GIVEN PASSAGE
—————

The only connection I've made so far is that on the news after that dream they were talking about the oil loss.. But that was insignifigant compared to what was going on in the dream.
Then, last night, I had another dream, which sort of carried over in my mood all day.
I, for some reason, had starting eating smarties whenever I got annoyed(I hate smarties) to calm me down. And me and my parents were talking about travelling to, like, all the states in the USA, but they wanted to do it in some specific order that was really important sounding.
My dad mentioned that we had to go to pennsilvania first, because that was important. And I kept asking why, and what we were going to do there, and why I had to go. My mom and dad just stared at me and refused to answer.
I went to pennsilvania, thinking it was no big deal, but before I know it, I'm in a quiet room with some shrink, my roll of smarties on the table, and her clipboard of notes.
But it wasn't like any ordinary clipboard of notes, it was like a scoreboard of sometype. It had grids and some labels, some black numbers, and then this string of red numbers going down th emiddle. 2, 3, 5, 7, I think. I just assumed it was the number of smarties I was eating.

—————

RECORD EXCERPTS
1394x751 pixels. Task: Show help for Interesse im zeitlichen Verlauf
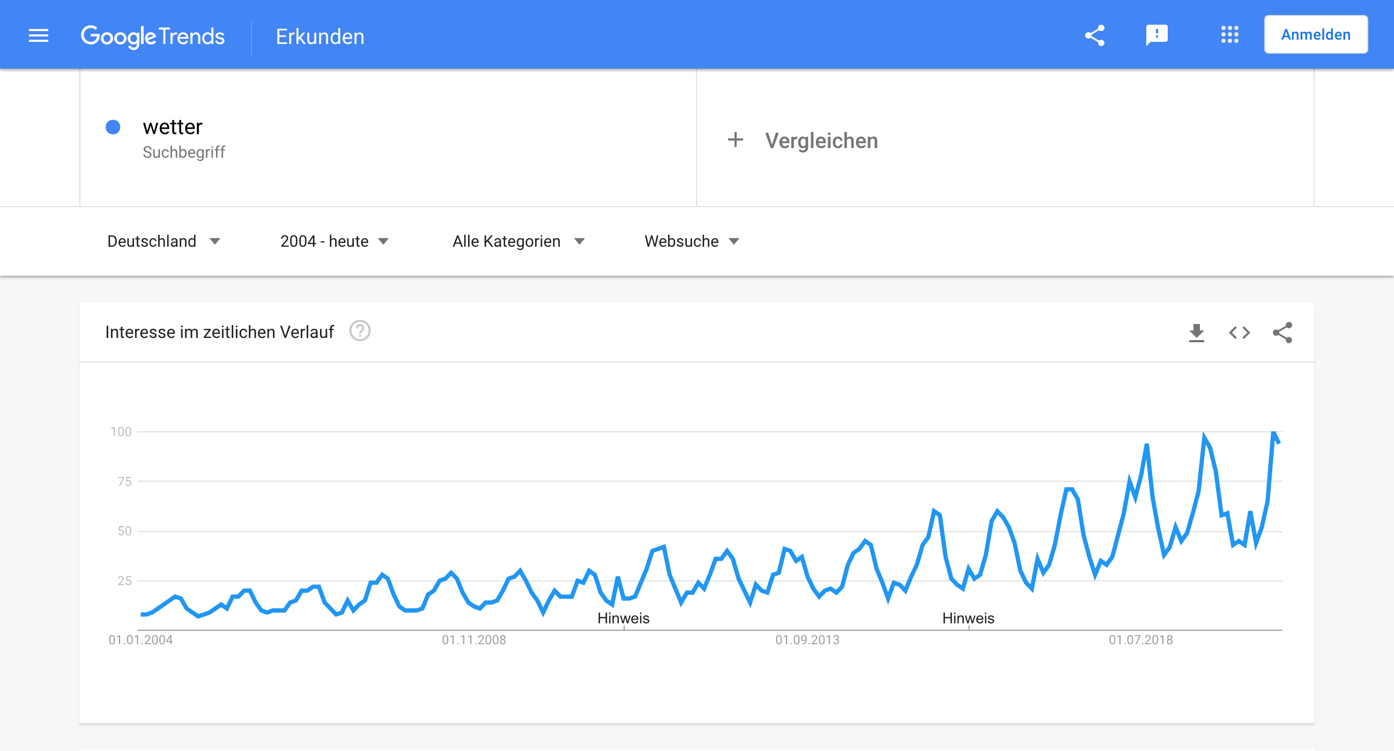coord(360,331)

—————

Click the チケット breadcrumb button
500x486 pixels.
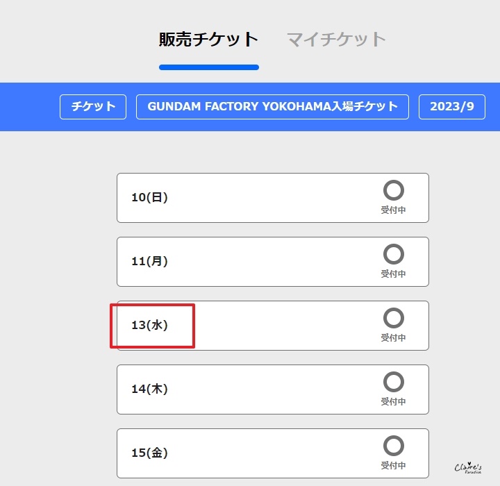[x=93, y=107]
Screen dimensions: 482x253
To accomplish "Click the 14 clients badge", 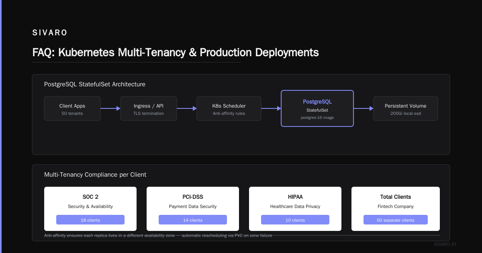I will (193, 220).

—————

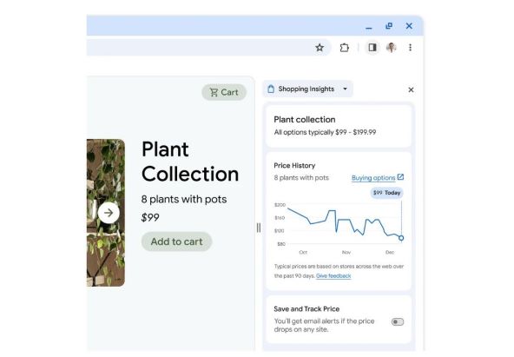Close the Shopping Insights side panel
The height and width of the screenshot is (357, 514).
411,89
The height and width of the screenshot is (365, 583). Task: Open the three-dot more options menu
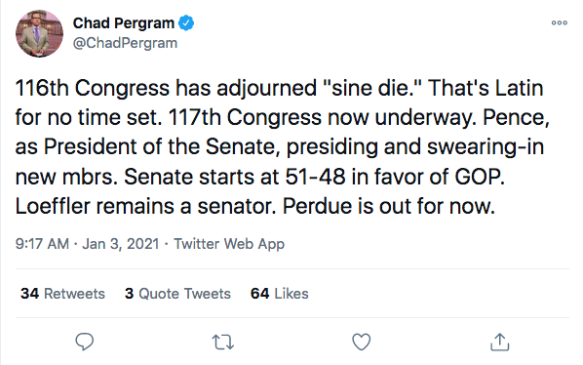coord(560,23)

—————

ACTIVITIES
a) In the dream account, what did the narrator start eating whenever annoyed?
b) Write the next part of the dream account, picking up right after its final sentence.

SOLVED PROBLEMS
a) Smarties.

b)
The the session nears its close, and we get up to leave the room and she writes something in that red pen of hers near the bottom- something like "Treatment" or "Institiution" - I couldn't really make the word out since i was simply glancing at it while she was walking.
I said to stop, that I had a question about my dad. She said she couldn't answer because of confidentiality agreement or something. I said no, just let me ask the question first, it won't violate anything. ANd she says fine, and I ask her why my dad made me come here(to pennsilvania).
She looks at my dad, who looks at her, and my mom stares straight at me. After a moment's hesitation she says something along the lines of "Because he thought you needed help" and at that point I realised the numbers weren't really the smarties, it was something else(rather important in the dream, but it didn't really reveal what it was, although the dream me knew. I'm going to guess suicide attempts, although that's nowhere near what I've attempted[I've only done, like, 3]).
I turn around, and I grab my dad's neck screaming "How oculd you do this to me?! How could you ruin my life like this?!" and push him down the stairs, and he lands on the median step thing, and he's looking up at me, like he's ashamed but determined, and I scream some more about how he could do this to me, and the scene cuts to us outside, at a garage sale, in pennsilvania.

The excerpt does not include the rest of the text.